**Your assignment:**
Every record needs to be set down again without a single difference.

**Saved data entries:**
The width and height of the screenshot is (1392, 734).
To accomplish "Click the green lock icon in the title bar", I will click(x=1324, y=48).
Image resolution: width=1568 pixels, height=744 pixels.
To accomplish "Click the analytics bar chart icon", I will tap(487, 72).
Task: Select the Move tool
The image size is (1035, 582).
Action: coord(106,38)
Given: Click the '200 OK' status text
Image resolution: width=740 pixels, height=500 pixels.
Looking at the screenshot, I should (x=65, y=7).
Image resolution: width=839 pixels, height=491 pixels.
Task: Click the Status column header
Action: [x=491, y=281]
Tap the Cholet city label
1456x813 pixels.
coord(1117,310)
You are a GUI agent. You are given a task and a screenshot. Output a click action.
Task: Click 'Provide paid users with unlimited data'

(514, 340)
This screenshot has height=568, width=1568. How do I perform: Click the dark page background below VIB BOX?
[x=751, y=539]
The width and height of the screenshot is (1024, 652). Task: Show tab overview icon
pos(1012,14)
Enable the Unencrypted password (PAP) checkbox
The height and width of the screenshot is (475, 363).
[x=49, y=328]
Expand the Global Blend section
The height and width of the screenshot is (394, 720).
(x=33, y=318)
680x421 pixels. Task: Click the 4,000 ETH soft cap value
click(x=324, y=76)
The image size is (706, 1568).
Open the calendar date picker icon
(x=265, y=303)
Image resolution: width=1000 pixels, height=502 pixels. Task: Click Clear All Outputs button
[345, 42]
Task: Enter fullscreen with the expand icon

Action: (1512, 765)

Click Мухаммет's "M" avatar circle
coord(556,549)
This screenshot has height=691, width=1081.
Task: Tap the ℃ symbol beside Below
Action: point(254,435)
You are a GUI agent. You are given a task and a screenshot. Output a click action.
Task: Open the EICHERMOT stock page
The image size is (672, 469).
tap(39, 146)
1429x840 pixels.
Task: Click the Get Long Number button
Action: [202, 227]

**Exercise solution:**
The width and height of the screenshot is (1392, 734).
To accomplish "Click the green lock icon in the title bar", I will click(x=1324, y=48).
Image resolution: width=1568 pixels, height=744 pixels.
To accomplish "Click the analytics bar chart icon", I will tap(487, 72).
Task: Select the Move tool
The image size is (1035, 582).
Action: coord(106,38)
Given: Click the '200 OK' status text
Image resolution: width=740 pixels, height=500 pixels.
Looking at the screenshot, I should (x=65, y=7).
Image resolution: width=839 pixels, height=491 pixels.
Task: Click the Status column header
Action: [x=491, y=281]
Tap the Cholet city label
1456x813 pixels.
coord(1117,310)
You are a GUI agent. You are given a task and a screenshot. Output a click action.
Task: Click 'Provide paid users with unlimited data'

(514, 340)
This screenshot has height=568, width=1568. How do I perform: Click the dark page background below VIB BOX?
[x=751, y=539]
The width and height of the screenshot is (1024, 652). Task: Show tab overview icon
pos(1012,14)
Enable the Unencrypted password (PAP) checkbox
The height and width of the screenshot is (475, 363).
[x=49, y=328]
Expand the Global Blend section
The height and width of the screenshot is (394, 720).
(x=33, y=318)
680x421 pixels. Task: Click the 4,000 ETH soft cap value
click(x=324, y=76)
The image size is (706, 1568).
Open the calendar date picker icon
(x=265, y=303)
Image resolution: width=1000 pixels, height=502 pixels. Task: Click Clear All Outputs button
[345, 42]
Task: Enter fullscreen with the expand icon

Action: (1512, 765)

Click Мухаммет's "M" avatar circle
coord(556,549)
This screenshot has height=691, width=1081.
Task: Tap the ℃ symbol beside Below
Action: point(254,435)
You are a GUI agent. You are given a task and a screenshot. Output a click action.
Task: Open the EICHERMOT stock page
The image size is (672, 469).
tap(39, 146)
1429x840 pixels.
Task: Click the Get Long Number button
Action: [202, 227]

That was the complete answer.